▸ **ACTIVIDAD A**:
¿Qué avances de la Medicina menciona como ejemplos el texto sobre el dolor?
▸ **ACTIVIDAD B**:
Escribe la continuación del texto sobre el dolor a partir de su última oración.

▸ **TEXTO DE LECTURA**:
En varias ocasiones he intentado analizar el tema que nos ocupa. A nadie nos gusta sufrir y el dolor, en su sentido amplio, es un sufrimiento muy molesto. Cuando llama a la puerta de nuestros sentidos y empezamos a notarlo nos falta tiempo para pensar qué medicamentos podemos tener que nos lo pueda quitar. Y si es algo mucho más serio nos planteamos la necesidad de marchar al servicio de urgencias del hospital que nos corresponda o, en todo caso, al más cercano, para que nos den un remedio que nos solucione cuanto antes el problema que nos acucia.
Pero ¿qué pasa cuando ese dolor se manifiesta como consecuencia de una enfermedad que padecemos, más o menos importante, pero que al tener el dolor como una de sus manifestaciones en mayor o menor grado, nos ocasiona unas molestias tan desagradables que queremos evitarlas cuanto antes?
Todo esto es muy humano, muy nuestro, y el sentido de autoprotección que todos tenemos nos impulsa a conservar el bienestar que teníamos. Y nos damos cuenta de ese otro aspecto que incide en esa lucha constante y sin cuartel contra el dolor, el sufrimiento o la enfermedad: acabamos dándonos cuenta que no podemos deshacernos del todo de esas molestias. Y a veces nos enfadamos o, peor aún, nos desesperamos y nos sentimos impotentes.
La Medicina ha luchado durante muchísimos siglos atrás buscando formas y remedios para curar, suavizar o aminorar el sufrimiento y el dolor. Y sigue haciéndolo sin descanso mediante la investigación. Poco a poco han ido lográndose avances en muchos casos (los calmantes para el dolor, la anestesia para la cirugía y muchas cosas más) pero no podemos estacionarnos en ese punto.

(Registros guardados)

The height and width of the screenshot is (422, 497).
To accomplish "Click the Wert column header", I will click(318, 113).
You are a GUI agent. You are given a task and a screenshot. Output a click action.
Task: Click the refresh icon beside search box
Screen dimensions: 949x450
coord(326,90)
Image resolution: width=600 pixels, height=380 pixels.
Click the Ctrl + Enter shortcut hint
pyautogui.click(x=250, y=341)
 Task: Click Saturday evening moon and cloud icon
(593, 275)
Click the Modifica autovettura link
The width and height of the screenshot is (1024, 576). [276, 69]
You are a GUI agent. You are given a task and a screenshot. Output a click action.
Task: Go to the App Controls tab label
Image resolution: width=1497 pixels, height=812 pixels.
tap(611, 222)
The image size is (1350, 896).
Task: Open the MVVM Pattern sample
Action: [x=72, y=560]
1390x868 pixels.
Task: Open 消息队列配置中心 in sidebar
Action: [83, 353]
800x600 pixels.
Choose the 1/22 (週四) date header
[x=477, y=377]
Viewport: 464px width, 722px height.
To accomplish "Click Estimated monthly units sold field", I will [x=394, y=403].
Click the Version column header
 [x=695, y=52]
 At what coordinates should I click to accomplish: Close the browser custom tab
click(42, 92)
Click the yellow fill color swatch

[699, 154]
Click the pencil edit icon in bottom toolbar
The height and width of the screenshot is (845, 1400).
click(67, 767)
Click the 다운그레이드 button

▸ **RESPUESTA A**:
Los calmantes para el dolor y la anestesia para la cirugía.

▸ **RESPUESTA B**:
Como enfermos pienso que también tenemos algo que decir, o mejor aún, ALGO QUE HACER. Si somos cristianos y nos sentimos parte integrante de la Iglesia hemos de ver qué actitud nos corresponde a cada uno de nosotros.
San Pablo nos ofrece una pista: 'Ahora me alegro de padecer por vosotros y suplo en mi carne lo que falta a las tribulaciones de Cristo por su Cuerpo que es la Iglesia'. (Col. 1, 24). Tanta importancia da a los sufrimientos de nuestro cuerpo, que en la primera carta a los cristianos de Corinto les dice: '¿No sabéis que vuestros cuerpos son miembros de Cristo?' (1Cor. 6, 15). El sufrimiento y dolor de nuestros cuerpos lo eleva a los padecimientos sufridos por el mismo Jesús de Nazaret, verdadero Dios y verdadero hombre.
'¿Esto quiere decir que la redención realizada por Cristo no es completa? No. Esto significa únicamente que redención obrada en virtud de amor satisfactorio permanece constantemente abierta a todo amor que se expresa en el sufrimiento humano. [...] Cristo ha obrado la redención completamente y hasta el final, pero al mismo tiempo no la ha cerrado. [...] Cristo se ha abierto desde el comienzo, y constantemente se abre, a cada sufrimiento humano. Sí, parece que forma parte de la esencia misma del sufrimiento redentor de Cristo el hecho de que haya de ser completado sin cesar'. (San Juan Pablo II. Carta Apostólica 'Salvifici Doloris'. Capítulo V: Partícipes en los sufrimientos de Cristo, núm. 24).
En el Antiguo Testamento bíblico podemos encontrar ya este tipo de situaciones, pero mejor lo dejamos para la próxima entrada.
Que Nuestra Señora la Virgen de Loreto interceda por nosotros, por nuestras familias y por la paz mundial.